Stored data:
---

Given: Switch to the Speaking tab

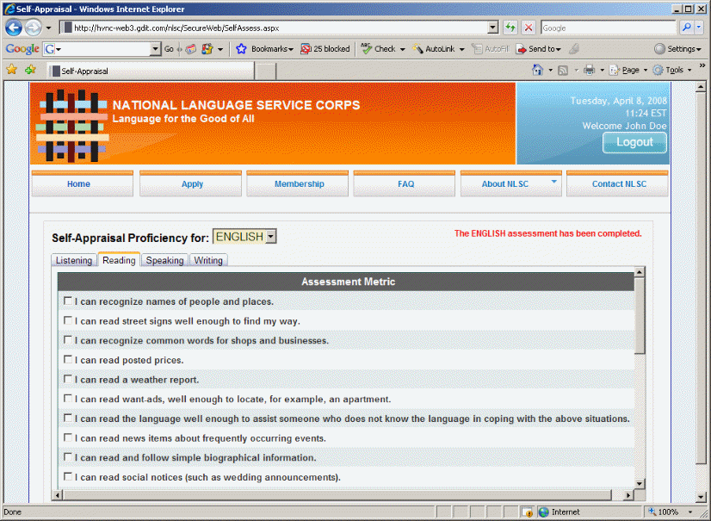Looking at the screenshot, I should 164,260.
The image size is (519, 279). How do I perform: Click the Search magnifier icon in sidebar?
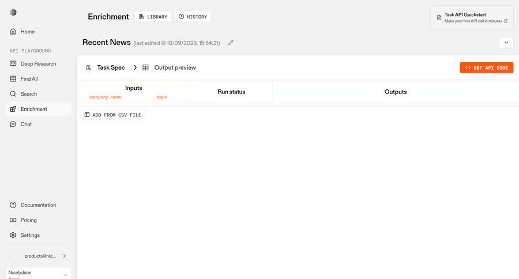pyautogui.click(x=13, y=94)
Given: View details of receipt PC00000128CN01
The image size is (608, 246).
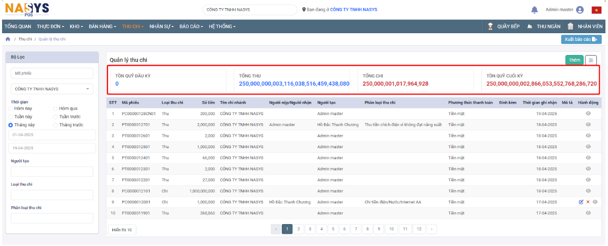Looking at the screenshot, I should click(588, 114).
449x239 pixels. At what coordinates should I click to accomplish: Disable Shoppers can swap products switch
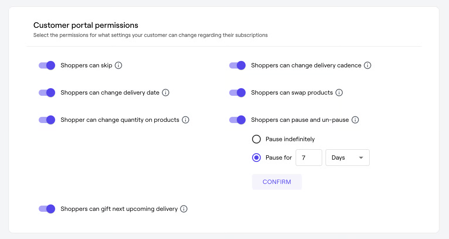coord(237,93)
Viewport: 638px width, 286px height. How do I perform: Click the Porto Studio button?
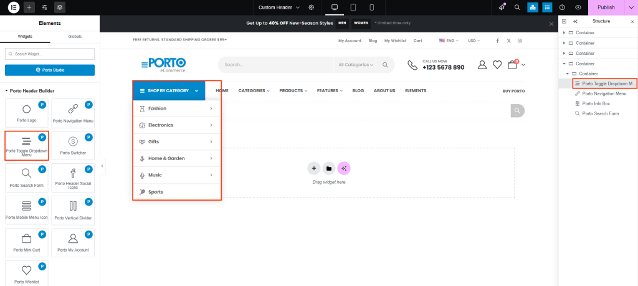click(50, 70)
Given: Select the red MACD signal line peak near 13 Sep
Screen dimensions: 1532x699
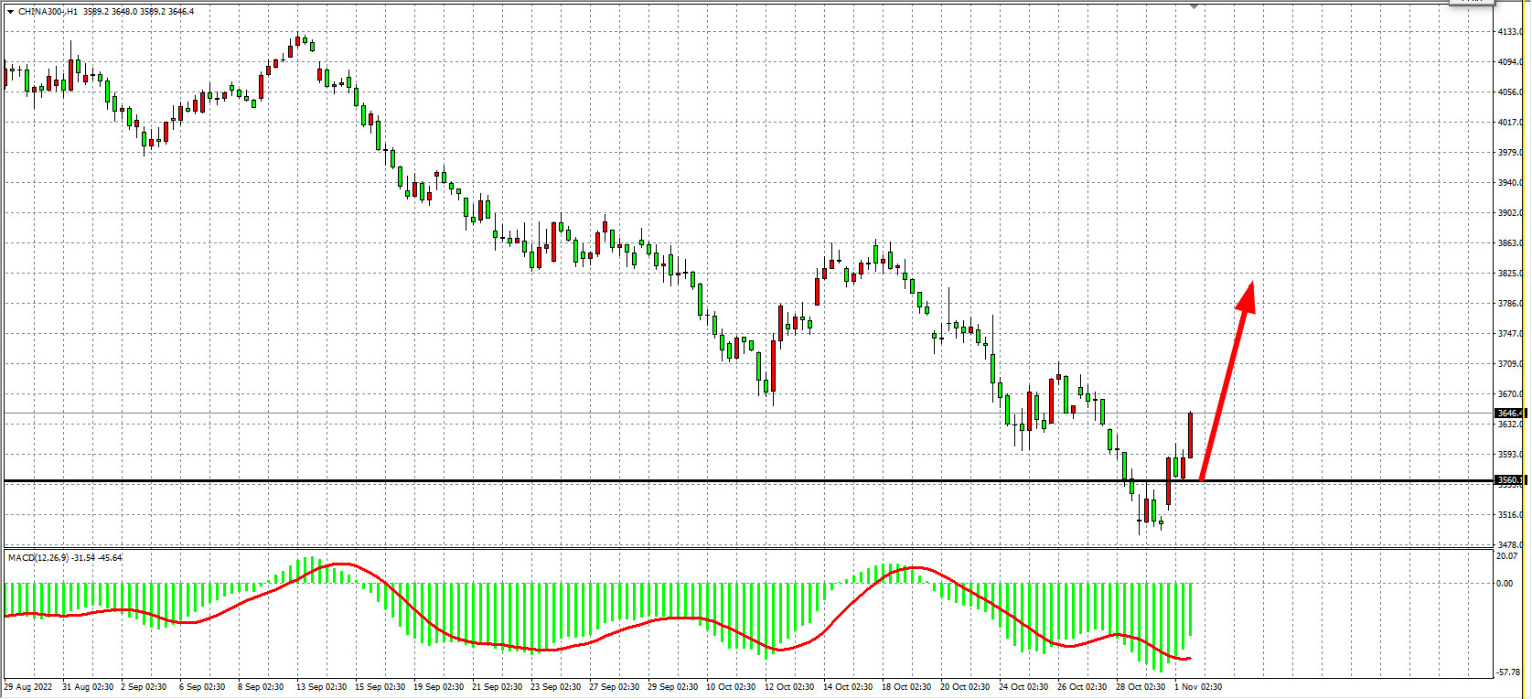Looking at the screenshot, I should [340, 565].
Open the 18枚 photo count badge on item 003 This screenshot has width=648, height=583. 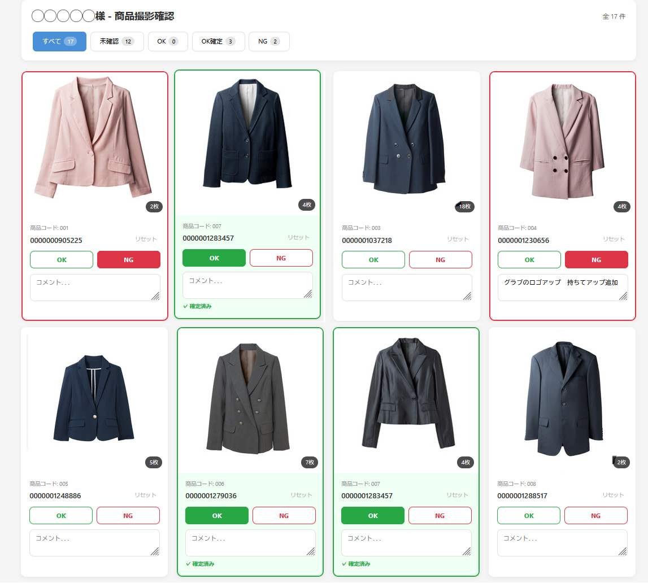click(x=464, y=207)
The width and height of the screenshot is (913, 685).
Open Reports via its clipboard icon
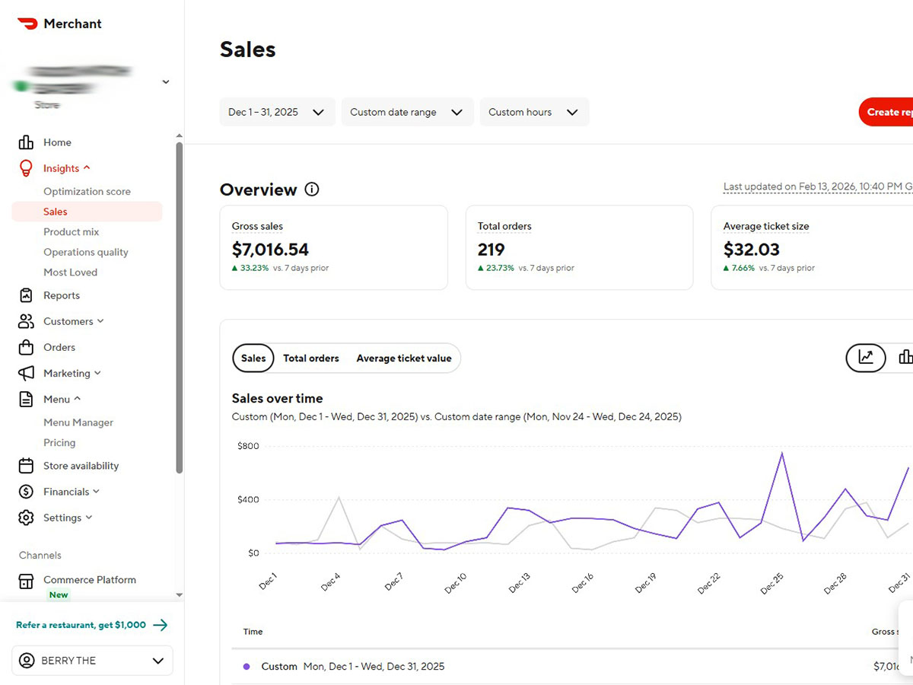coord(26,295)
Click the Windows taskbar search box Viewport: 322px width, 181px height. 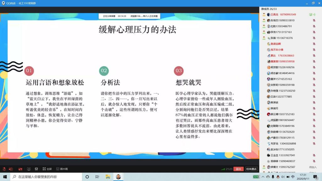47,177
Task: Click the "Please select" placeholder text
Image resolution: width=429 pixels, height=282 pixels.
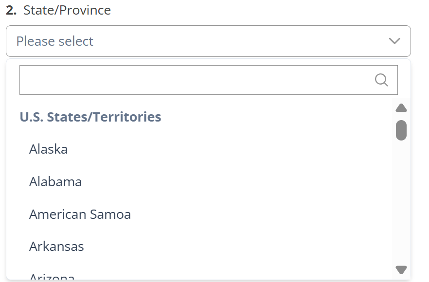Action: coord(54,41)
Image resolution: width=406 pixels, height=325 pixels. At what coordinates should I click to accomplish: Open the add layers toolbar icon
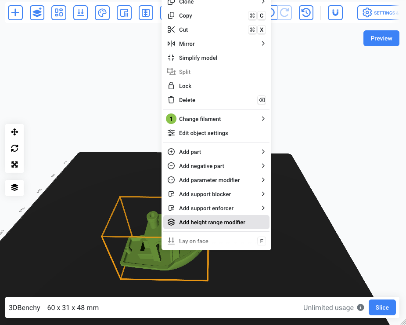(x=37, y=13)
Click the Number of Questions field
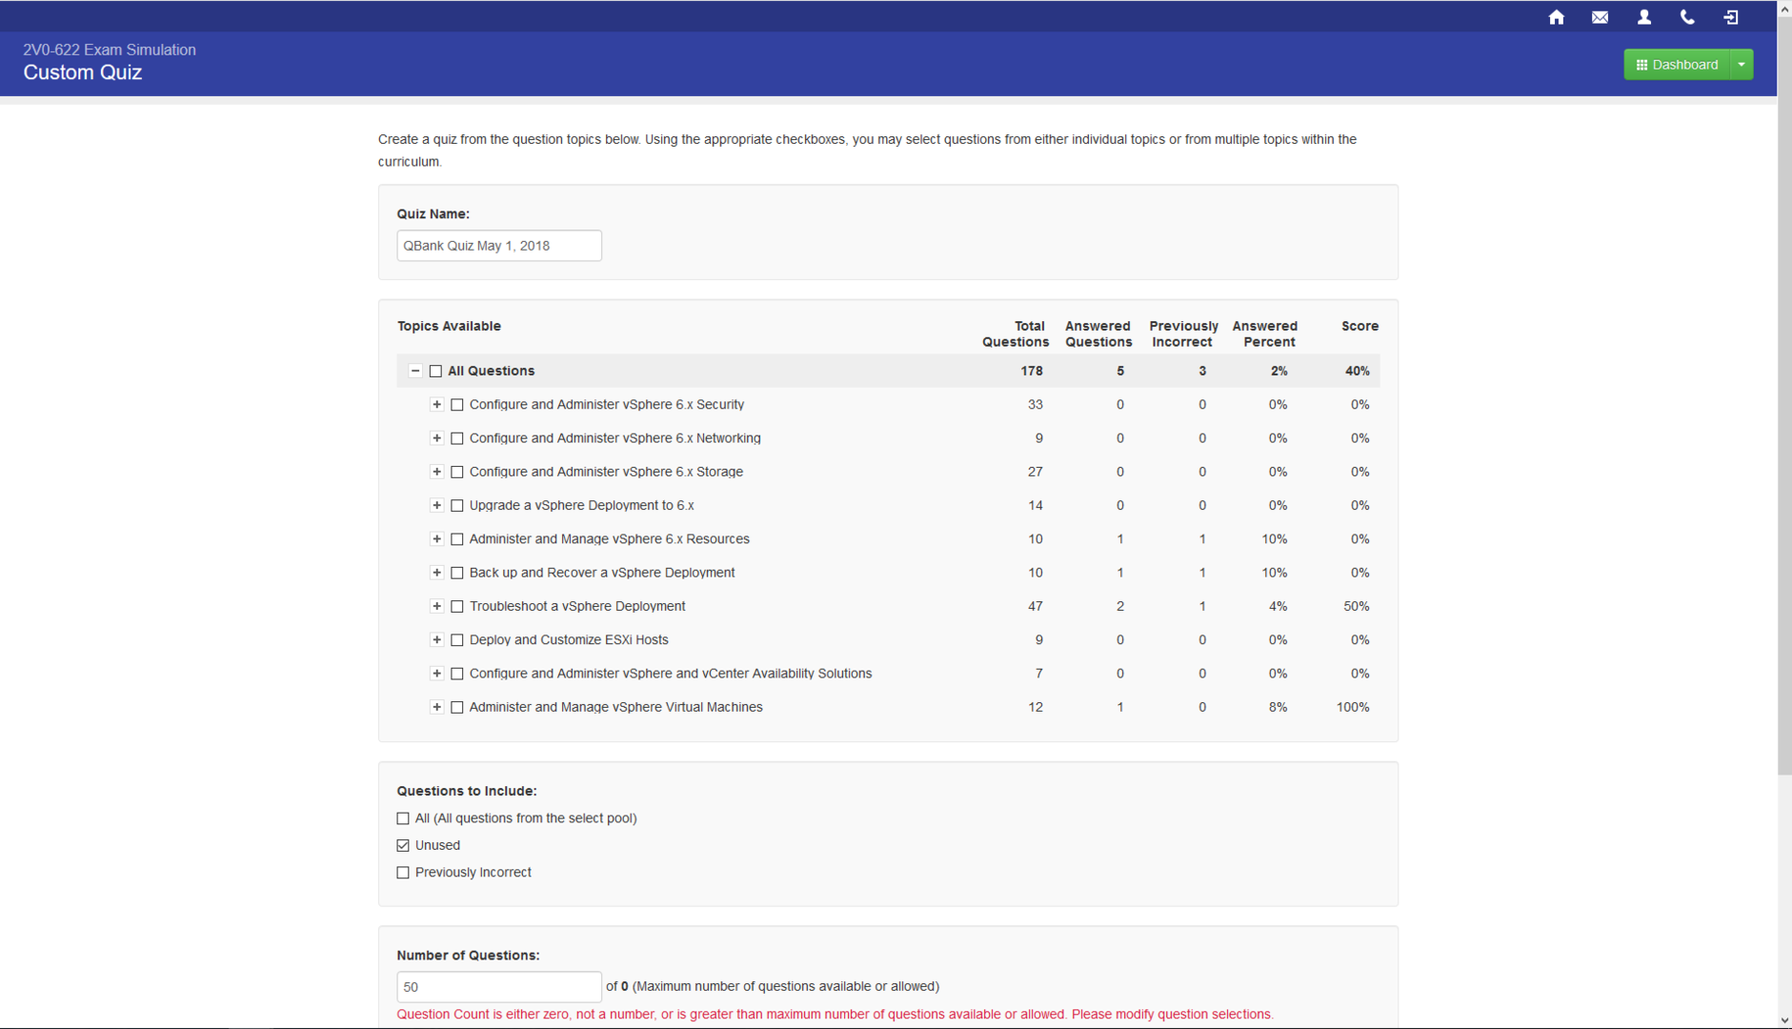 click(x=498, y=986)
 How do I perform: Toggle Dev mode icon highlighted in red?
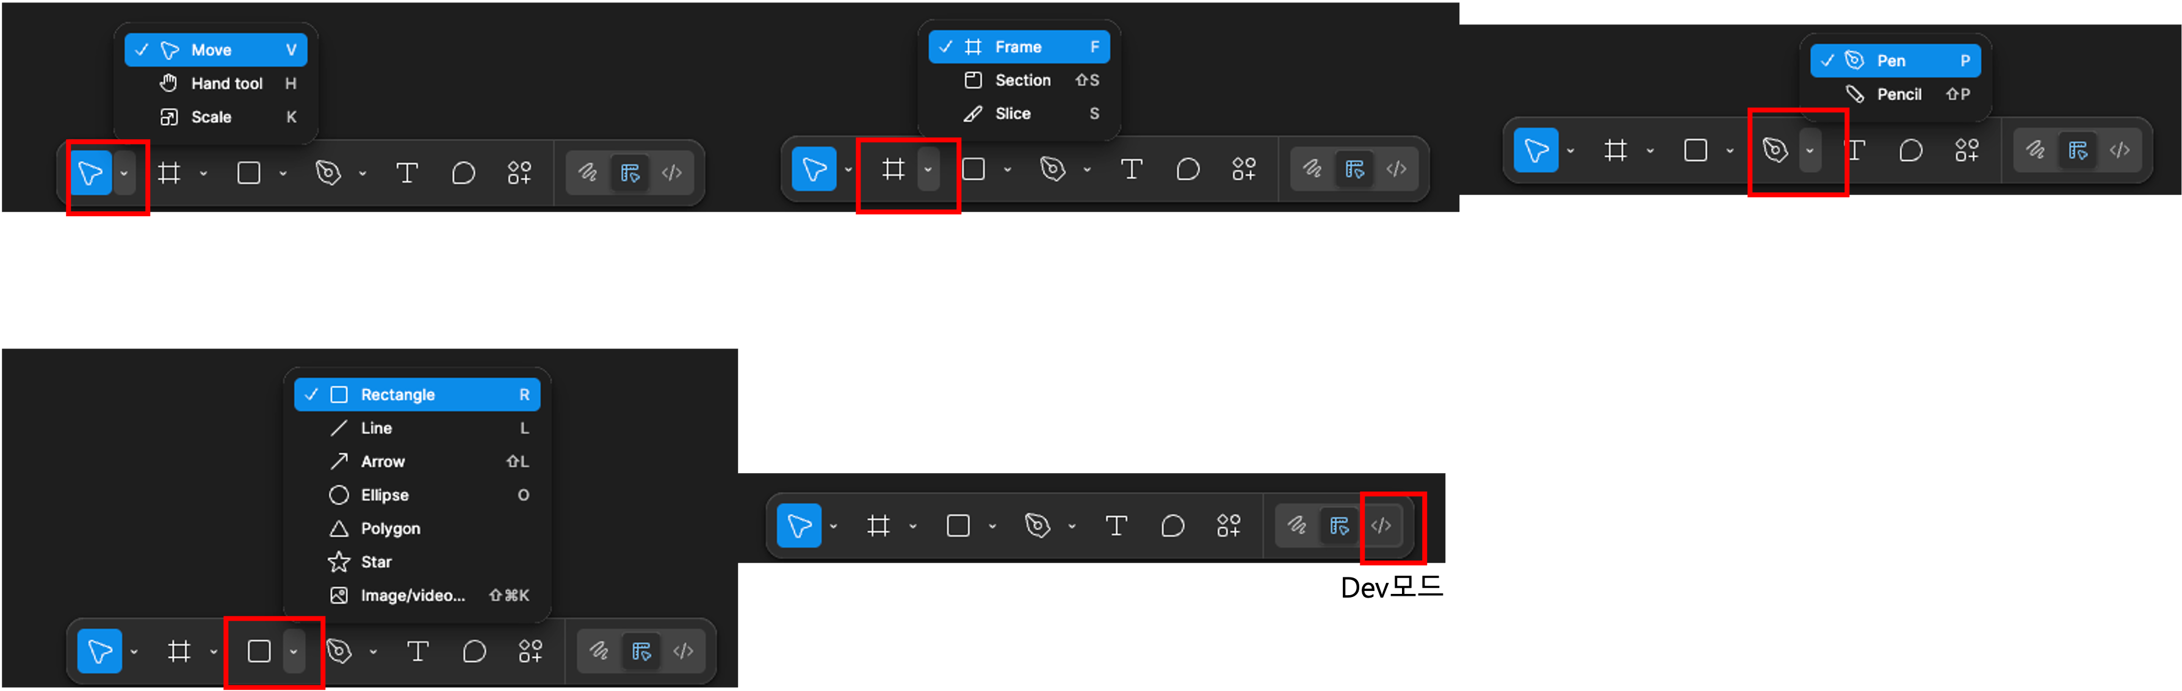1381,526
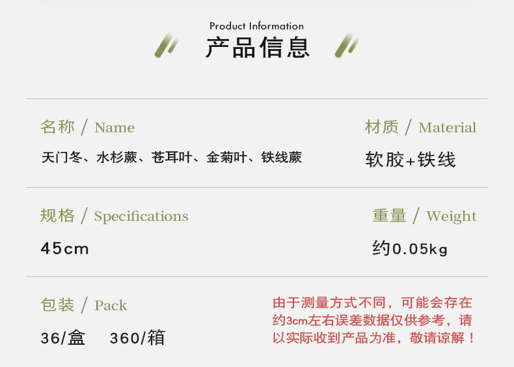Screen dimensions: 514x367
Task: Click the 约0.05kg weight value
Action: [x=410, y=248]
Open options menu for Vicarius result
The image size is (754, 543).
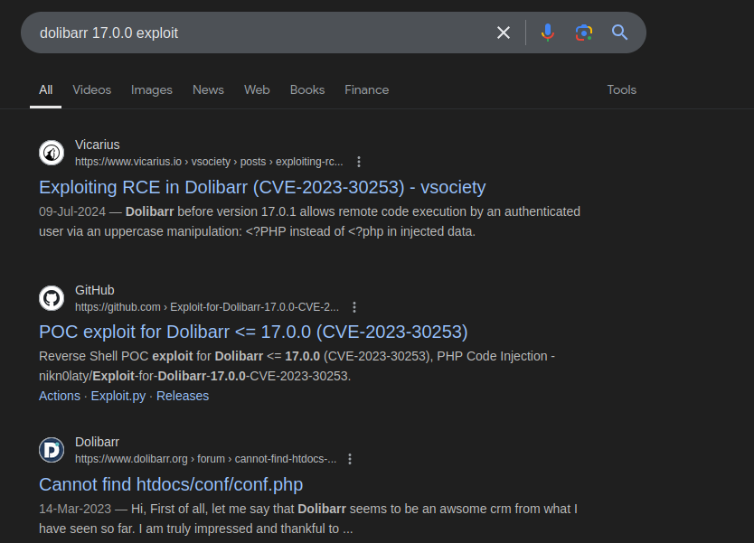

---

Exactly the lines from the one holding "Open options menu for Vicarius result" through the last line of the entries, both included, are to be duplicated; leave the pictures out.

> _Response to this exercise_
Open options menu for Vicarius result
The image size is (754, 543).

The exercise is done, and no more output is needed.